La population des expatriés ne cesse d’augmenter depuis 50 ans ; les études nous permettent aujourd’hui de mieux les connaitre et donc de mieux les aider.
Les personnes qui ont eu une enfance internationale ont aujourd’hui un nom ; les anglo-saxons les appellent les « Third Culture Kids », ou les « Global Nomads ». Ils forment une communauté, qui a sa culture propre. Toutefois cette culture a la caractéristique d’être invisible aux yeux des autres car elle est sans territoire, sans langue, et sans trait culturel particulier. Les membres sont liés par une expérience commune et un mode d’être commun, difficilement descriptible.
Contrairement à un enfant sédentaire, l’enfant expatrié construit son identité à la fois à travers la mobilité et la diversité. Il a besoin d’être accompagné à chaque séparation, qui est vécue comme une sorte de deuil. Il a aussi besoin d’être soutenu dans l’exploration et l’intégration de sa propre diversité culturelle. Ces deux dimensions de sa vie demandent une attention bien particulière de la part des parents et des éducateurs ; elles peuvent devenir facteur d’opportunités et de résilience.
La famille est le port d’attache dans la vie expatriée, où l’environnement matériel et humain est une donnée éphémère. La vie de famille est un microcosme qui prépare l’enfant à vivre les émotions des séparations et à faire face aux différences culturelles. Un cadre parental à la fois soutenant et limitant, respectueux et ferme, procure à l’enfant une sécurité intérieure.
Toute séparation est accompagnée de tristesse. Savoir dire sa tristesse à un ami, c’est lui témoigner son amitié et lui exprimer son désir de ne pas l’oublier et de ne pas être oublié. Partir ne veut pas dire rompre le lien, mais le vivre sous une nouvelle forme.
L’enfant a besoin de continuité pour se construire et les parents expatriés développent des trésors d’imagination pour leur permettre de retrouver les objets, activités et gouts familiers. Au moment du départ, ils peuvent demander à leur enfant ce qui, à ses yeux, est important d’emporter.
■ ■ ■
CONSIGNES »
A. D'après l'extrait, quels noms les anglo-saxons donnent-ils aux personnes qui ont eu une enfance internationale ?
B. Recopiez le passage de l'extrait allant de « Les personnes qui » jusqu'à « commun, difficilement descriptible. ».
Appuyez-vous uniquement sur l'extrait pour répondre.
■ ■ ■
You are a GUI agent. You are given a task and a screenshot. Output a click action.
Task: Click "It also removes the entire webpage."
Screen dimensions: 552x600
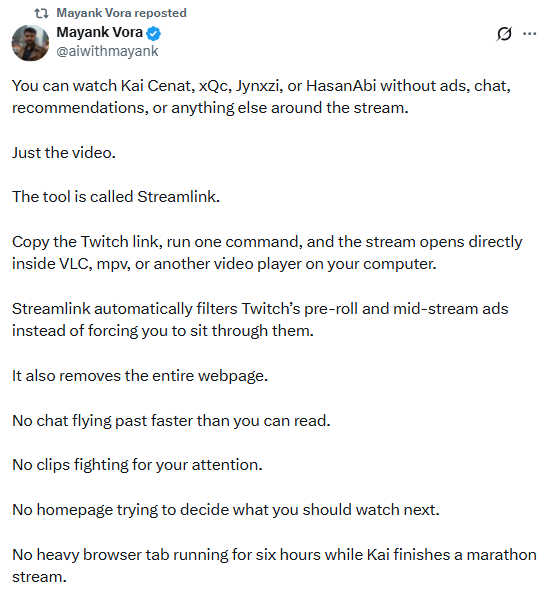click(140, 376)
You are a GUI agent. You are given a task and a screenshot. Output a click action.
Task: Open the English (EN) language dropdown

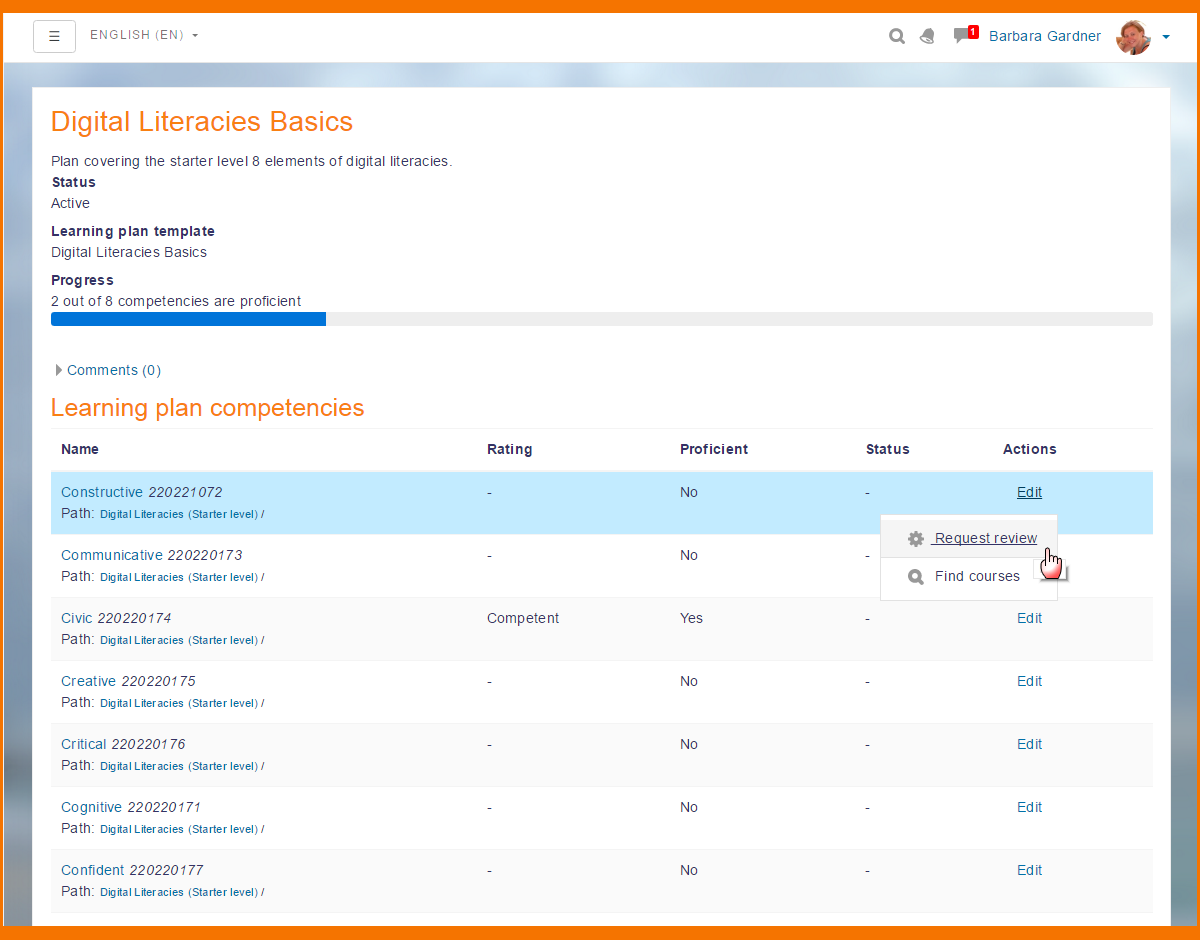coord(144,35)
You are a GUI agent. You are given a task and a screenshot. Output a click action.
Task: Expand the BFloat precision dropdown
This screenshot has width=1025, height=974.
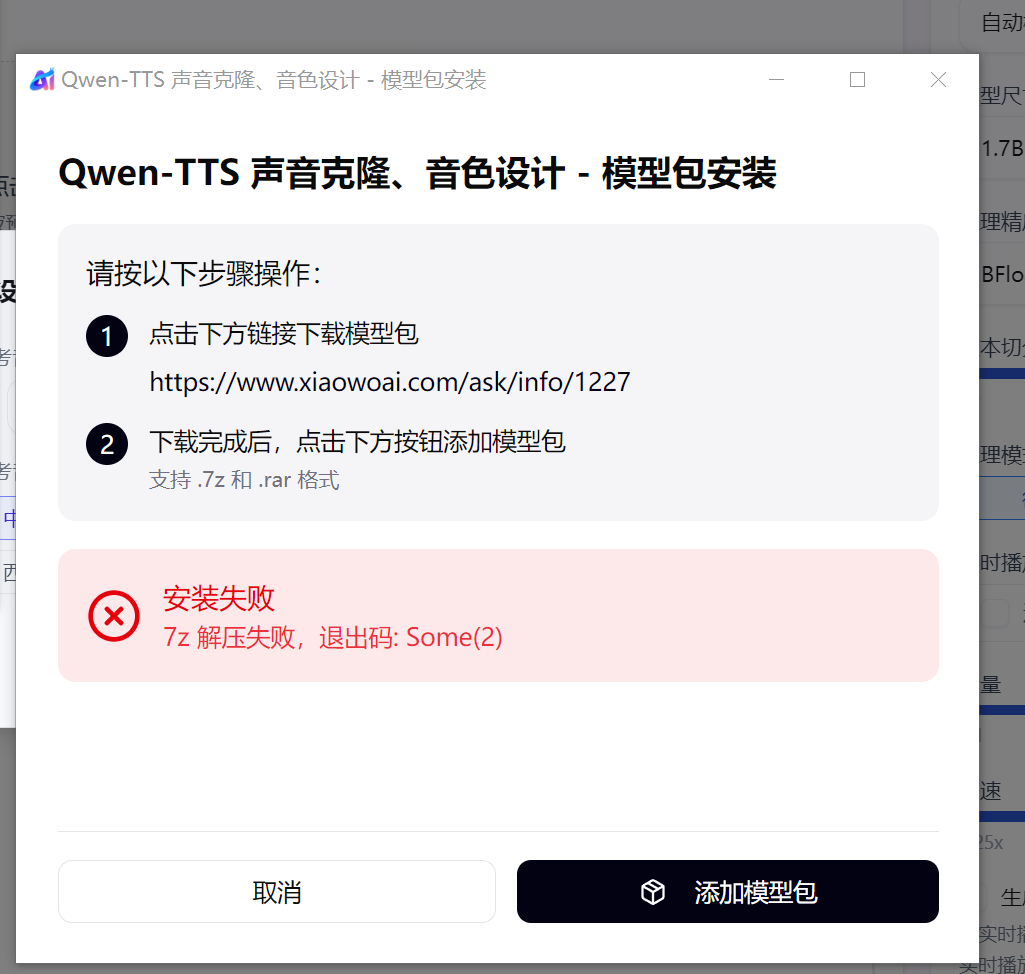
■ ■ ■
RÉPONSES AUX CONSIGNES »
A. Les « Third Culture Kids », ou les « Global Nomads ».

B.
Les personnes qui ont eu une enfance internationale ont aujourd’hui un nom ; les anglo-saxons les appellent les « Third Culture Kids », ou les « Global Nomads ». Ils forment une communauté, qui a sa culture propre. Toutefois cette culture a la caractéristique d’être invisible aux yeux des autres car elle est sans territoire, sans langue, et sans trait culturel particulier. Les membres sont liés par une expérience commune et un mode d’être commun, difficilement descriptible.